• _Text block_:
(begin)
The lease for the business premises is usually one of the more important, if not the most important, of the contracts entered into by a new business. If the tenant is a closely-held corporation or limited liability company, most landlords will require that a personal guaranty of the lease obligations by the shareholders or members be signed along with the lease. From the tenant’s principal’s point of view, this is an unwelcome requirement because it puts his personal assets at risk for satisfying the company’s obligations under the lease, including payment of rent. From the landlord’s point of view, it increases the likelihood that the rent will be paid, gives the landlord recourse if the lease is violated (beyond the resources of a thinly-capitalized or financially troubled venture), and strengthens the landlord’s hand in any negotiations concerning a buy-out or modification of the lease down the road.
Many small businesses are owned by a husband-and-wife team. In that case, landlords may insist on both spouses guaranteeing the tenant’s lease obligations. This makes the couple’s assets, including the marital residence, available to the landlord to satisfy the tenant’s obligations.
Under a full, unlimited guaranty, the guarantors guarantee all obligations of the tenant, including payment of rent until the expiration of the lease term. Surrendering the premises back to the landlord will not satisfy the tenant’s obligation to pay the full amount of rent due under the lease. In cases where many more months or years remain on the lease, this can be a very onerous, if not ruinous, obligation for the guarantors. As a practical matter, the amounts due can be mitigated by the landlord’s releasing the premises to another tenant, but the guarantors would still be liable for the landlord’s expenses in so doing. These can include costs incurred to market and lease the property, including realtor fees, and, if the new tenant pays a lower rent, the difference between that rent and the rent set forth in the defaulting tenant’s lease.
(end)
• _What the task asks_: Reproduce the lease guaranty text from "Many small businesses" up to and including "the tenant’s obligations.", swapping "spouses" for "partners".

• _Recorded data_:
(begin)
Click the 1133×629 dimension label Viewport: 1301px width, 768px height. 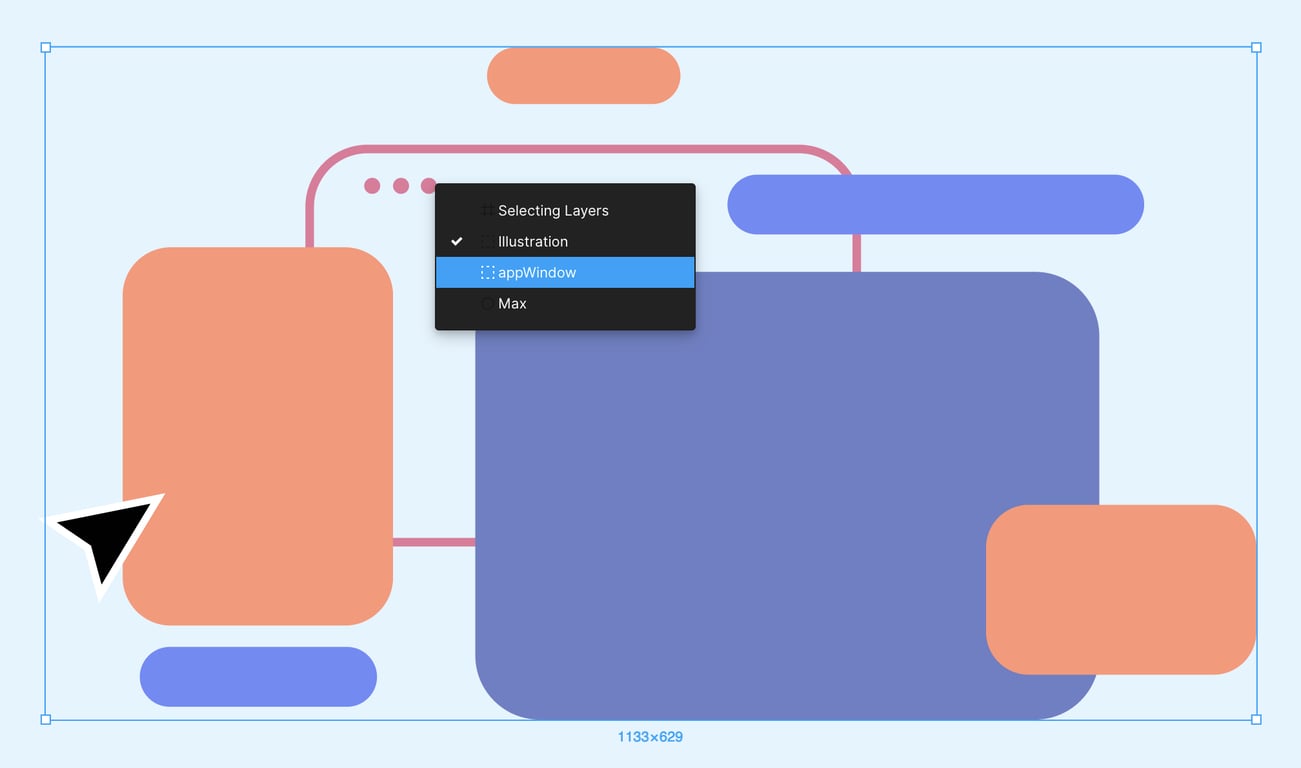pyautogui.click(x=650, y=737)
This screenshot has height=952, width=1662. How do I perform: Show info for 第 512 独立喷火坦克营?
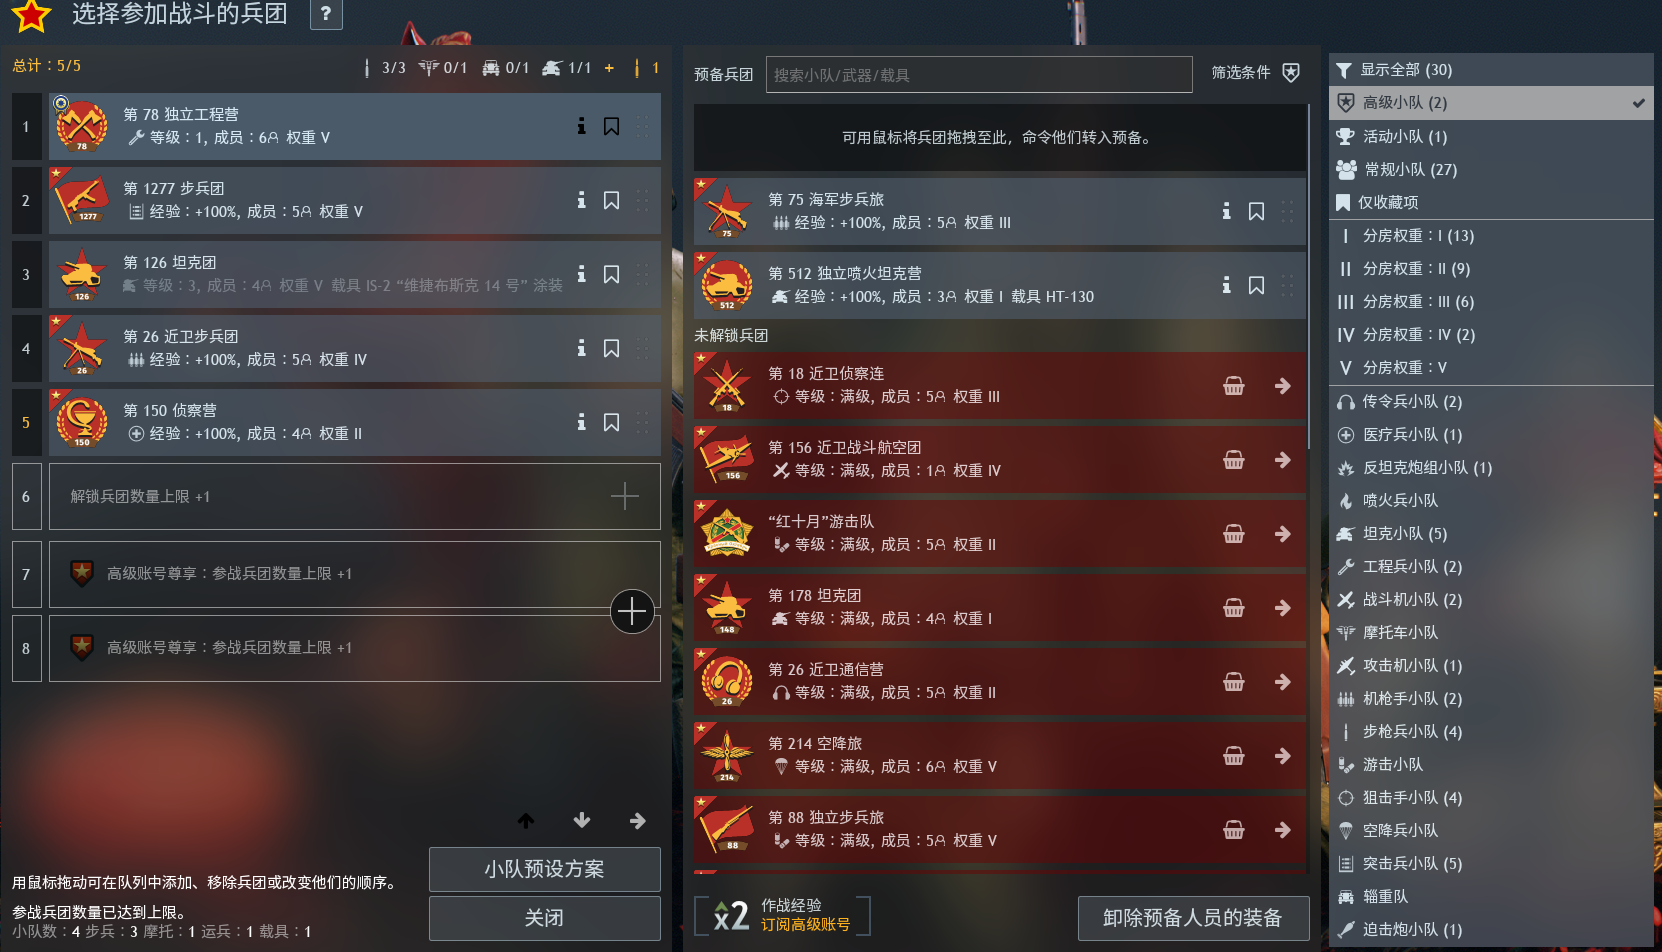[x=1226, y=285]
(end)
• _Exercise result_:
Many small businesses are owned by a husband-and-wife team. In that case, landlords may insist on both partners guaranteeing the tenant’s lease obligations. This makes the couple’s assets, including the marital residence, available to the landlord to satisfy the tenant’s obligations.